II- Analyse du rituel

           

            Aspect fonctionnel. L’aspect purement fonctionnel de ce rituel est celui de rendre un bilan annuel de la politique française et du travail du Chef de l’Etat, par un discours usant d’un instrument de communication des plus courants dans cette société. L’allocution télévisée est rendue officielle par tous les symboles républicains évoqués au cours de l’intervention.

            Le discours même du président a pour objectif, sous la forme du bilan politique, de « rassurer » les citoyens, de les « convaincre » de la légitimité de la place qu’occupe le chef de l’Etat sur la durée qu’il lui reste. Il incarne à la fois la Ve République et les temps modernes en ce qu’il met en scène un président, généralement seul, également détenteur du pouvoir exécutif et incarnant en sa personne le gouvernement de l’Etat, comme l’indique sa fonction « Chef de l’Etat » et l’ensemble de citoyens, le plus possible d’entre eux, soit ceux possédant un appareil télévisé, par le moyen le plus « populaire » ou « démocratique ».

            Les deux derniers discours pour l’année 2010 et  2011 mettent en image la position du président par le champ lexical utilisé. En effet, dans le discours pour l’année 2011 revient souvient l’allusion d’un peuple uni, mais uni sous l’autorité présidentielle, par l’utilisation fréquente de la 3ème personne du pluriel. En utilisant des tournures telles que « votre courage, votre force », le chef de l’Etat se place ici comme observateur hors du groupe jugeant des actions du groupe en question. Cela renvoie à une figure d’autorité, autoritaire par sa position, son expertise, jugeant des accomplissements du groupe qu’il gouverne. Sont également rappelés les symboles de la nation unie, de la république et de ses valeurs par les termes « Identité », « valeurs », « nation » « biens communs » « peuple », utilisés à plusieurs reprises, et ceux de la bataille, tels que « courage », « force », « affronter » « sauver » également utilisés à plusieurs reprises, comme pour mettre en scène un chef de guerre donnant des recommandations à ses troupes pour l’avenir, par des termes également tels que « espérance » « fruits » « ouverture » « moderniser ». En effet, ces termes nous renvoient à l’image d’une personnalité, incarnant l’Etat, et tentant d’établir une unité au sein du groupe qu’il gouverne. Le discours pour l’année 2010 diffère en ce que cette fois, le président s’inclut dans le groupe de ses auditeurs, et utilise cette fois à maintes reprises la 1ère personne du pluriel. A une reprise est utilisée la 1ère personne du singulier « Je ne renonce pas à la difficulté » comme pour se placer en avant, à la position de celui qui prend les responsabilités et les initiatives. Cela peut également s’analyser comme une stratégie politique afin de « populariser » le discours et donner l’illusion d’une absence de hiérarchie dans le « combat » quotidien.

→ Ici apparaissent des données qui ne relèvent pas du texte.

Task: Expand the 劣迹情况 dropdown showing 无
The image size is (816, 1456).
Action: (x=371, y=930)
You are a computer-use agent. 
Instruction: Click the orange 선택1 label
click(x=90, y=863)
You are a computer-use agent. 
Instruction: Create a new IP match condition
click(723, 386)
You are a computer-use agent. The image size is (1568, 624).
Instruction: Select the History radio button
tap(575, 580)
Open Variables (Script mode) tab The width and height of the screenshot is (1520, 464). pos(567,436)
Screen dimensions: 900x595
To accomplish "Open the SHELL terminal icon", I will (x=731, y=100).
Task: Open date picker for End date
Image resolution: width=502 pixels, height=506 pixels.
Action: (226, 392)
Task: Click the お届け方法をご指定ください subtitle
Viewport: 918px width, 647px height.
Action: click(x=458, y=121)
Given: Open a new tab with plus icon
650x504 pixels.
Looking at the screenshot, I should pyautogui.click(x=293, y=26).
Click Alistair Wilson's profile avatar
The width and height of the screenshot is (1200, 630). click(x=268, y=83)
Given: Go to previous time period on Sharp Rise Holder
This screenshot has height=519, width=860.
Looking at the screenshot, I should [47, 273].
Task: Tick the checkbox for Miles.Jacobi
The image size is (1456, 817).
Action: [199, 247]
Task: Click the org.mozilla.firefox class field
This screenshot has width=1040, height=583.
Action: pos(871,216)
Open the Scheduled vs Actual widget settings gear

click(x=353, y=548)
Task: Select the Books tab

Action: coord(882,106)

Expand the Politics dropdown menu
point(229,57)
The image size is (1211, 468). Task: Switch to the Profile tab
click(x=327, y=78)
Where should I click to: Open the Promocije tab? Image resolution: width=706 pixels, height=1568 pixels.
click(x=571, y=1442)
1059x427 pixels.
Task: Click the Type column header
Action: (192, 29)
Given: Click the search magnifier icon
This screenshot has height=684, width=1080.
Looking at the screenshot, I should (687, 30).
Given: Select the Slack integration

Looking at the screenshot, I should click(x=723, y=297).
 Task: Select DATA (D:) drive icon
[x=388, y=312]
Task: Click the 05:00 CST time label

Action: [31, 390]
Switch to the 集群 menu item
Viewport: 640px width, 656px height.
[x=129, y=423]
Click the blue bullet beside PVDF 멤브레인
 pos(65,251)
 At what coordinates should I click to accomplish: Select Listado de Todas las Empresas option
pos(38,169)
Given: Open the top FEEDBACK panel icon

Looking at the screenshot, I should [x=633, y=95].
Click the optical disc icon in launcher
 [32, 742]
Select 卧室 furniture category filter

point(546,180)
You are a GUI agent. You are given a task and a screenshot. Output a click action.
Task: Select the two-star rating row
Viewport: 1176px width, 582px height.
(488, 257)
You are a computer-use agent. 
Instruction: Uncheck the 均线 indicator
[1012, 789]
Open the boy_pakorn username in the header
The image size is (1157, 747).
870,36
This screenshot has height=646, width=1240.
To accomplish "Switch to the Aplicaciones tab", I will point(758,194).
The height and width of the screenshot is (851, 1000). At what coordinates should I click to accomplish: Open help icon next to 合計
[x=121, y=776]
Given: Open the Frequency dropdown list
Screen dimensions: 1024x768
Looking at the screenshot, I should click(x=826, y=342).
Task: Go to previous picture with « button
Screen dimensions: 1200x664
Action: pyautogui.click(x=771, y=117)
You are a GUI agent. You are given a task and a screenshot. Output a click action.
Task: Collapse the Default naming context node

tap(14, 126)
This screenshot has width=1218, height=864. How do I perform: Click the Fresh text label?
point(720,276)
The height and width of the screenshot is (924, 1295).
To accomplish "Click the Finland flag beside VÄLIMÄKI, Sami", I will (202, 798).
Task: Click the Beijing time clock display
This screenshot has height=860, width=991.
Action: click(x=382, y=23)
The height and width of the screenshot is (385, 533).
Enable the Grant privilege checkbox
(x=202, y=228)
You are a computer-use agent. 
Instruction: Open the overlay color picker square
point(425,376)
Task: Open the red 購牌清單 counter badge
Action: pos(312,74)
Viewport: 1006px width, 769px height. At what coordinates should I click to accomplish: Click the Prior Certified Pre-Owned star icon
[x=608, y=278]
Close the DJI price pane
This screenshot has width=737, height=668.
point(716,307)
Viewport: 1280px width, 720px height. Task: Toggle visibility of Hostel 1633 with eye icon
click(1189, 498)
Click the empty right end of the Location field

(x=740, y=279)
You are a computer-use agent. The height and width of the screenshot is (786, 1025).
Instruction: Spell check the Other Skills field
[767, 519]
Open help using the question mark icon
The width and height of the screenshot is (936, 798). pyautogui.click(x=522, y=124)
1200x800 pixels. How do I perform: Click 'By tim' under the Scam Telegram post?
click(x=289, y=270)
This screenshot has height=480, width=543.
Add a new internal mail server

            La temporalité, par la date du rituel, symbolise l’achèvement d’une période, et un certain devoir du président de faire ainsi le bilan politique de cette période qui s’achève, dans un souci de communication étatique propre à notre société. A travers ce rituel, le président va tenter de convaincre ses interlocuteurs de sa légitimité à incarner, pour les temps à venir, le pouvoir intemporel du président de la Ve République, rappelant presque un pouvoir souverain.

 

[1]En 1913, le ministère des Affaires étrangères adopte pour les postes diplomatiques et consulaires à l'étranger un emblème inspiré d'un modèle figurant sur les gardes d'épée et les boutons d'uniforme diplomatique. Le dessin représente un faisceau de licteurs surmonté d'une hache et recouvert d'un bouclier sur lequel sont gravées les initiales RF (République française), des branches de chêne et d'olivier entourent le motif. Le chêne symbolise la justice, l'olivier la paix. (www.elysee.fr)

[2] 

Le président Valéry Giscard d’Estaing fût le premier et seul président à prononcer ses vœux en compagnie de la première dame de France en 1976.